Between 1 January and 3 October 2021, a total number of 26,891 Acute Watery Diarrhoea (AWD)/cholera suspected cases and 17 associated deaths were reported, with a 0.06 per cent case fatality rate (CFR). This is a significant decrease compared with the same period of 2020 (198,977 suspected cases and 63 associated deaths with a 0.03 per cent CFR). Almost all the governorates reported cases with the exception of Ma’rib and Socotra. The highest number of cases – as well as the majority of deaths – was reported in Taiz, which represented 25 per cent of the total reported cases, followed by Hodeidah (13 per cent) and Sana’a (12.8 per cent). Despite the declining cholera trends, UNICEF is closely monitoring the cholera situation. During the reporting period, the distribution of the AWD kits from governorate health offices’ (GHOs) stocks in Sana’a, Amanat Al-Asima, Dhamar, Al-Bayda, Amran, Ma’rib, Taiz, Hodeidah, Abyan, Al-Maharah, Lahj, Al-Dhale’a, Shabwah, Hadramout, and Socotra to the targeted diarrhoea treatment centres (DTCs) and oral rehydration centres (ORCs) was completed.

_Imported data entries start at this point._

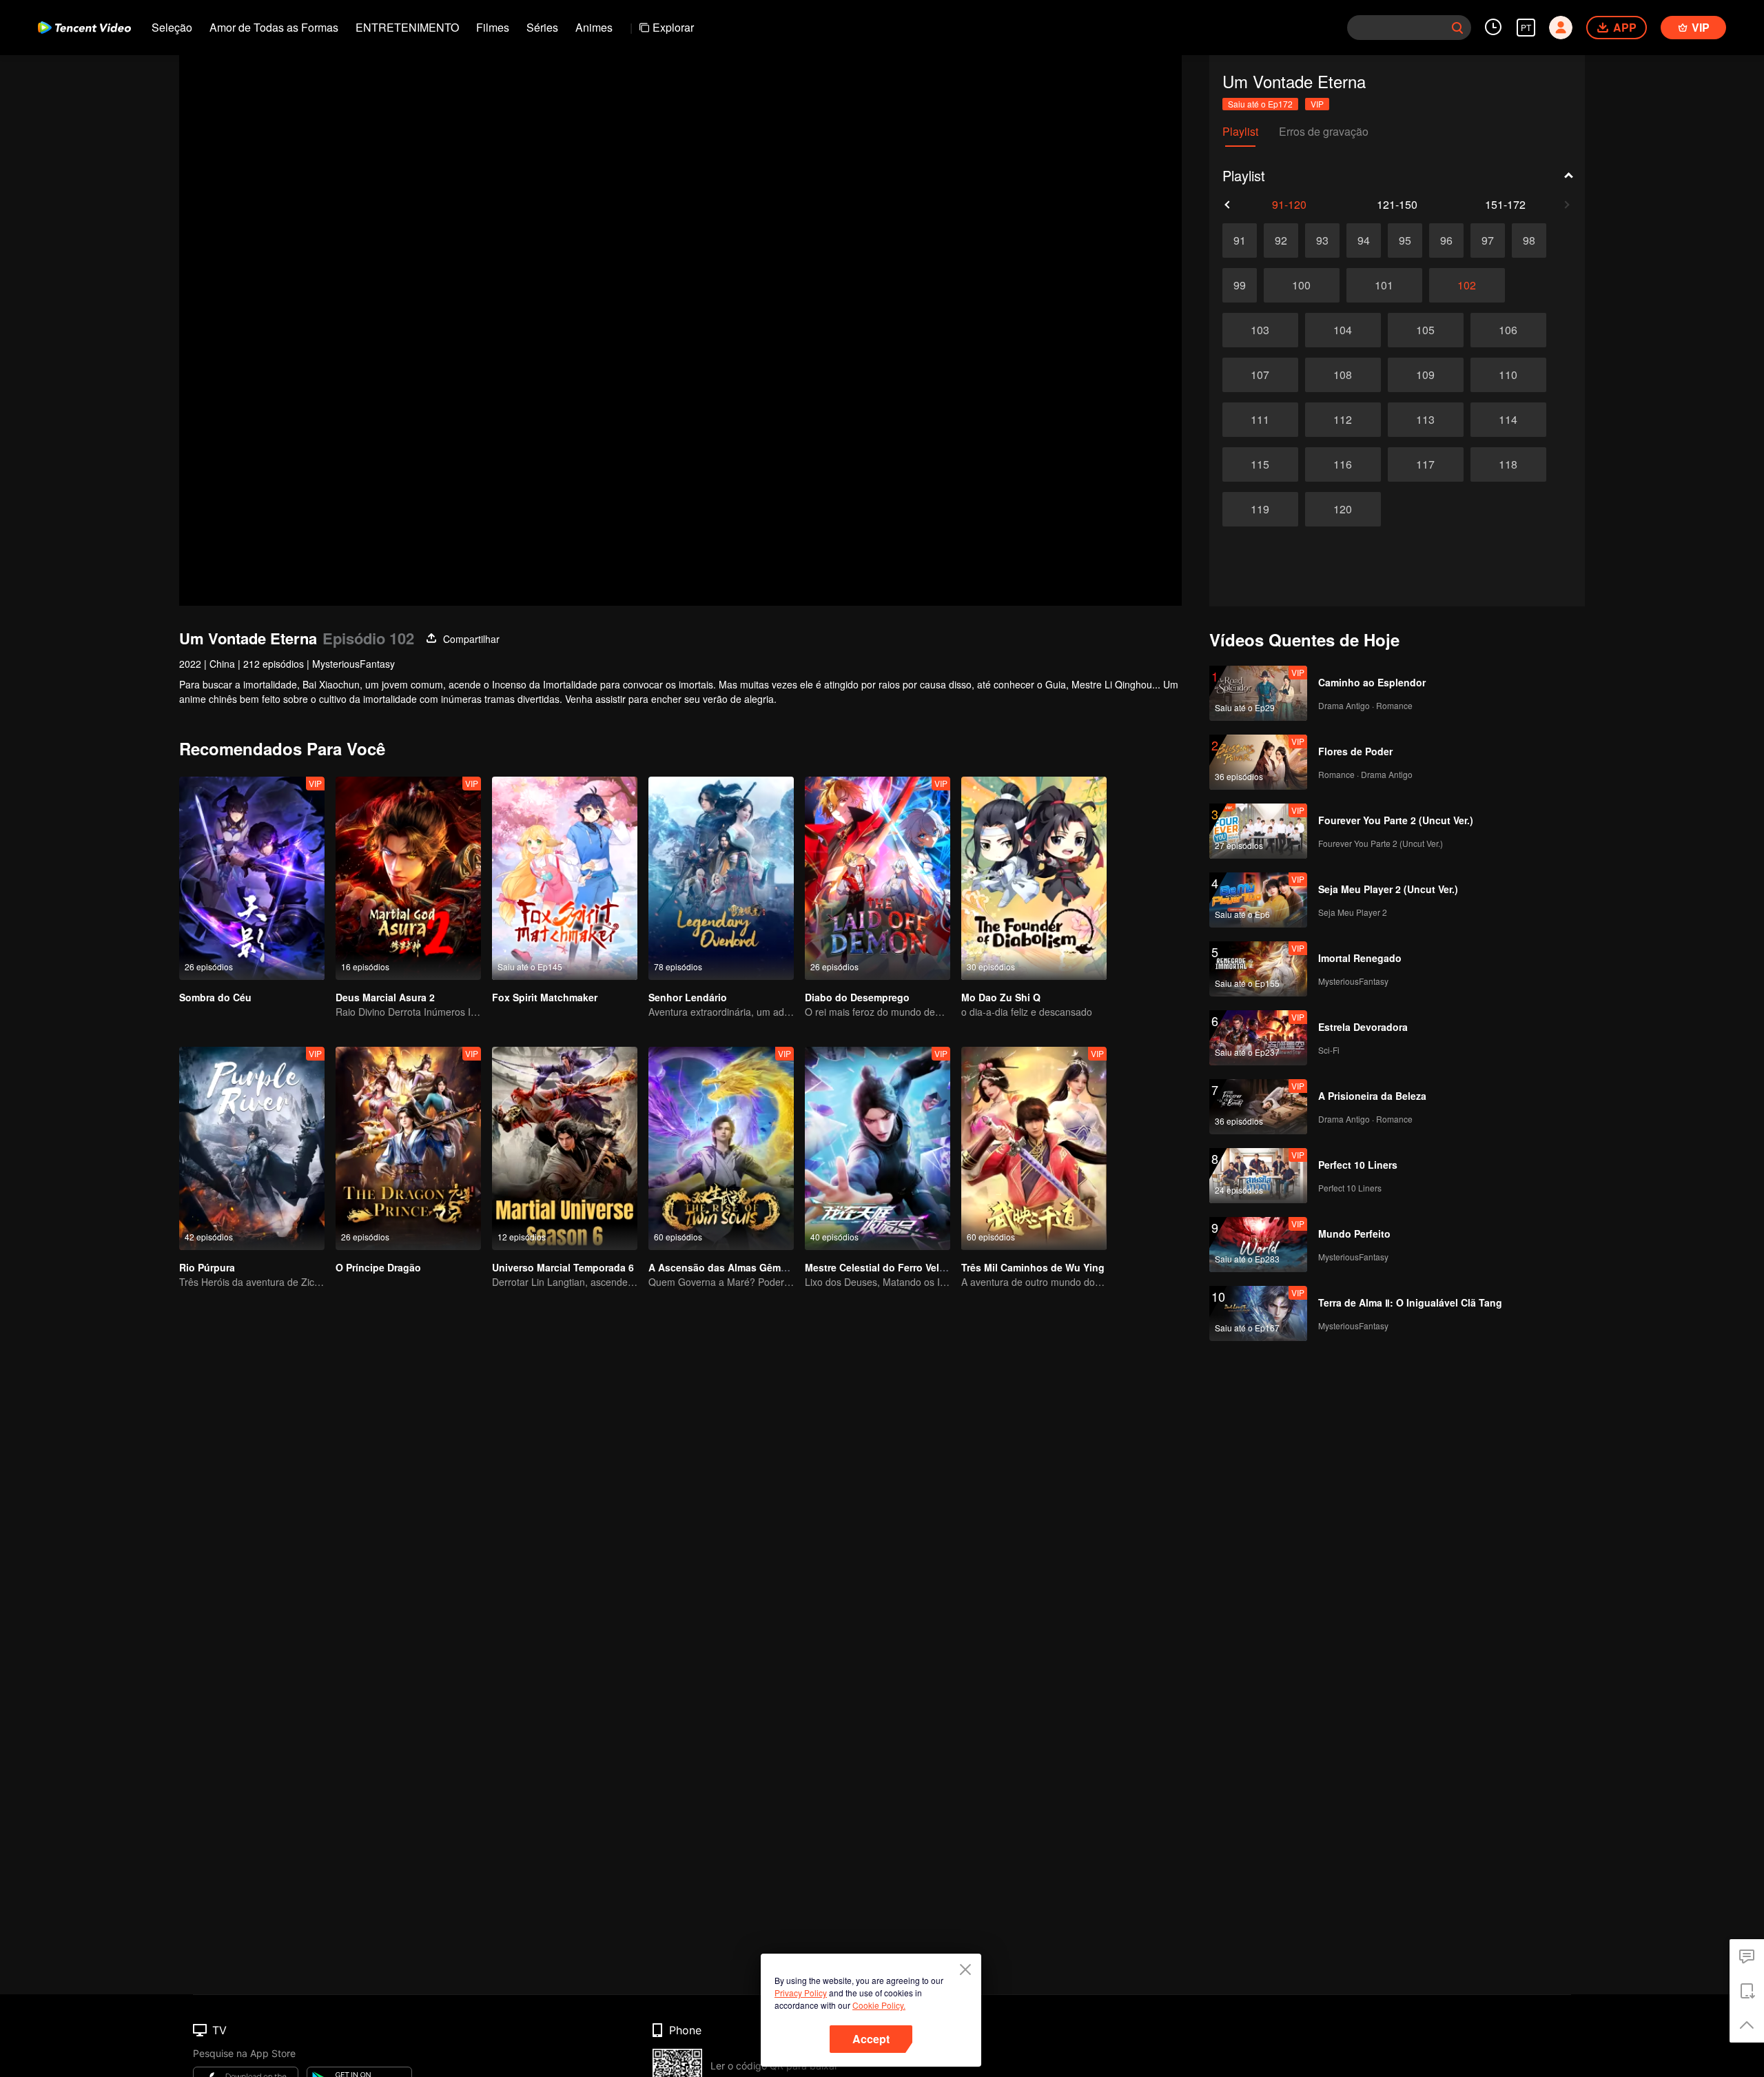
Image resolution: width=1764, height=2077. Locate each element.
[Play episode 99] (1239, 285)
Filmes (492, 27)
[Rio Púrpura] (252, 1148)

Since the beginning of the pandemic to the end of September, a total of 9,139 cases of COVID-19 were reported, with 1,734 associated deaths with a 19 per cent CFR. So far, the country experienced three successive waves of cases with the last one starting last August and ending early October. Almost all the cases that were reported were from Hadramout, Aden, Abyan, Lahj, Al-Dhale’a, Shabwah, Al-Maharah, Taiz and Ma’rib governorates. No cases were reported from the northern governorates other than the first four reported cases during 2020, due to a lack of testing and reporting.